= Beginning of Section =

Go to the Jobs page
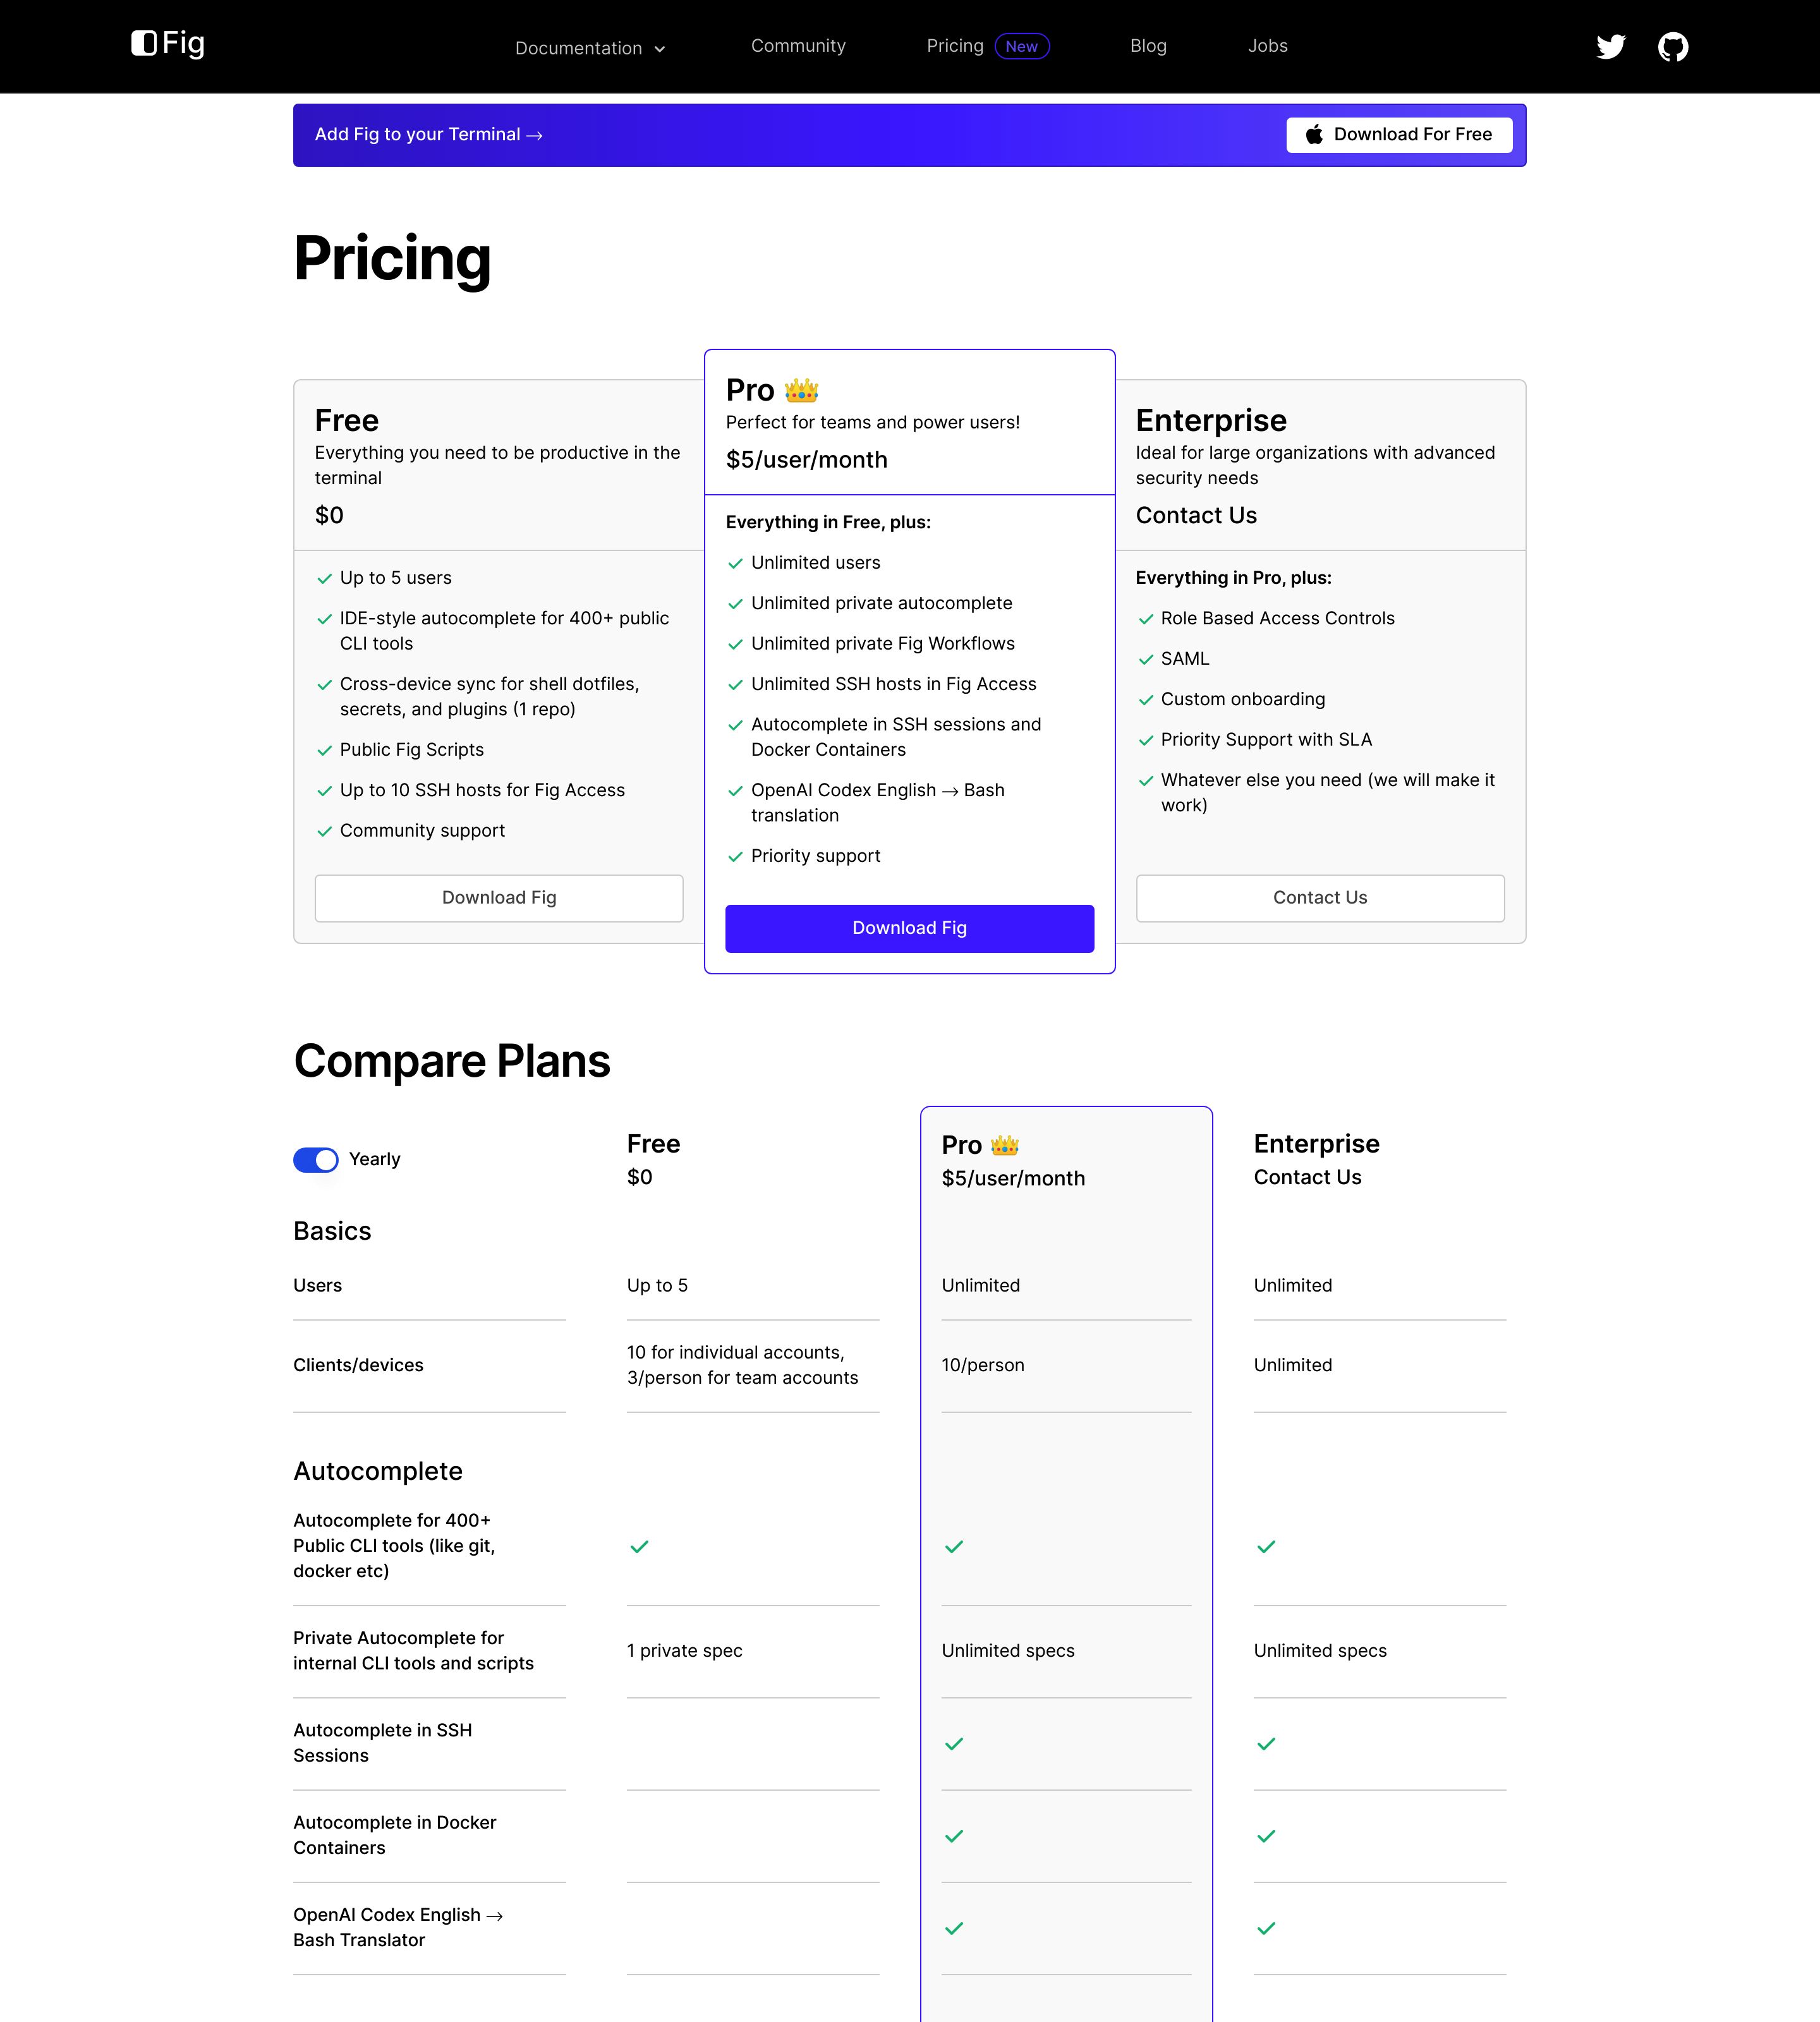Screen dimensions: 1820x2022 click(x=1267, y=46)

= End of Section =
= Beginning of Section =

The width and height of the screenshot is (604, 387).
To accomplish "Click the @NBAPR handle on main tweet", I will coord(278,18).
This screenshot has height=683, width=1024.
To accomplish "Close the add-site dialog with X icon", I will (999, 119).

= End of Section =
= Beginning of Section =

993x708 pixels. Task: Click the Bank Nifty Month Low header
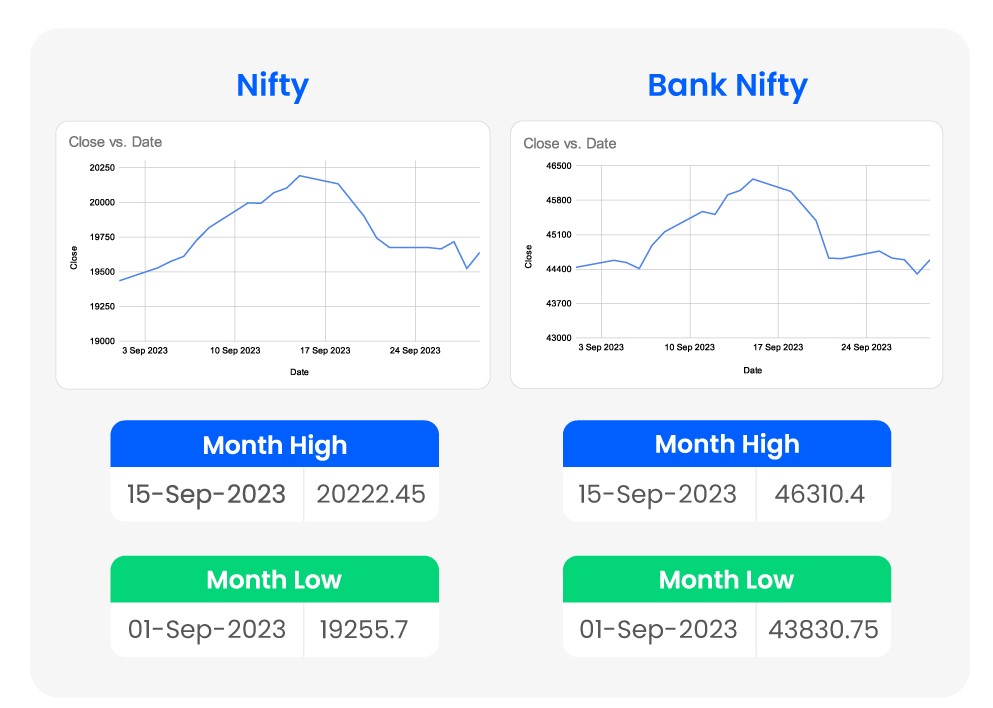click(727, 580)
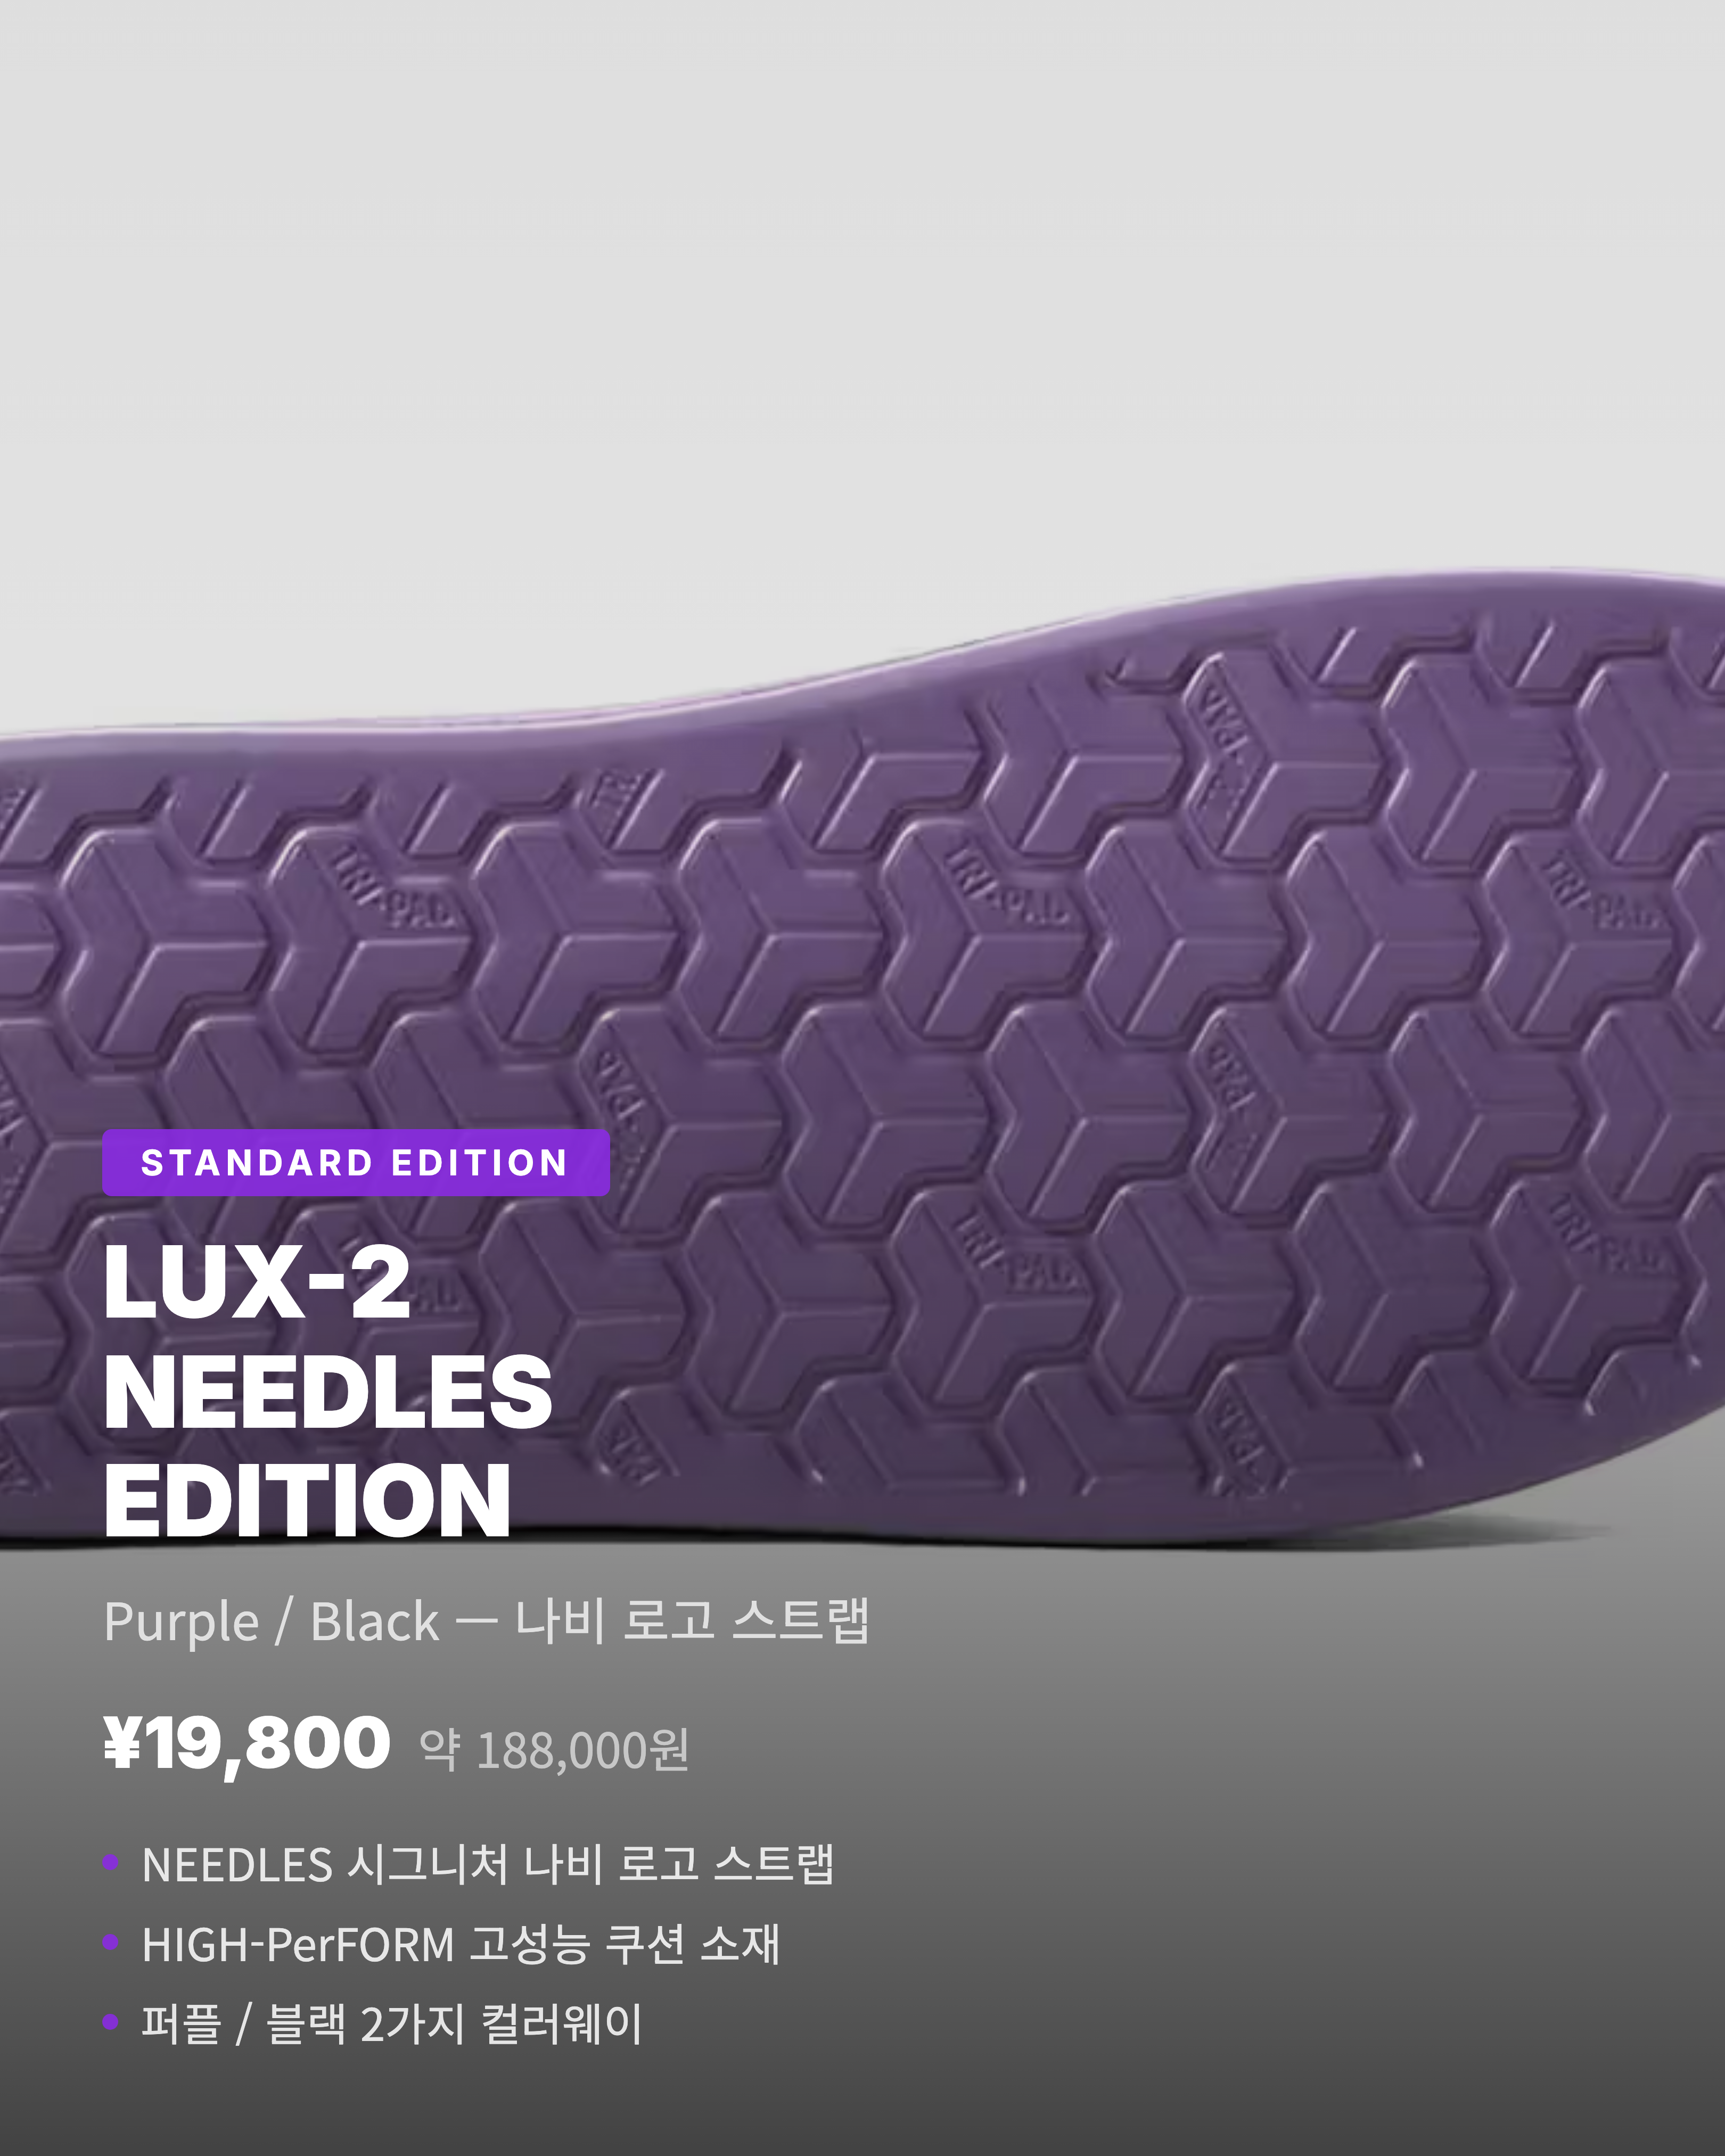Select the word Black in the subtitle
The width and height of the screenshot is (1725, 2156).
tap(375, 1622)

= End of Section =

§ Exercise requirements: Read the entries above and find each line holding the word "accomplish". Copy it out.

§ Exercise response:
To accomplish "Click the @NBAPR handle on main tweet", I will coord(278,18).
To accomplish "Close the add-site dialog with X icon", I will (999, 119).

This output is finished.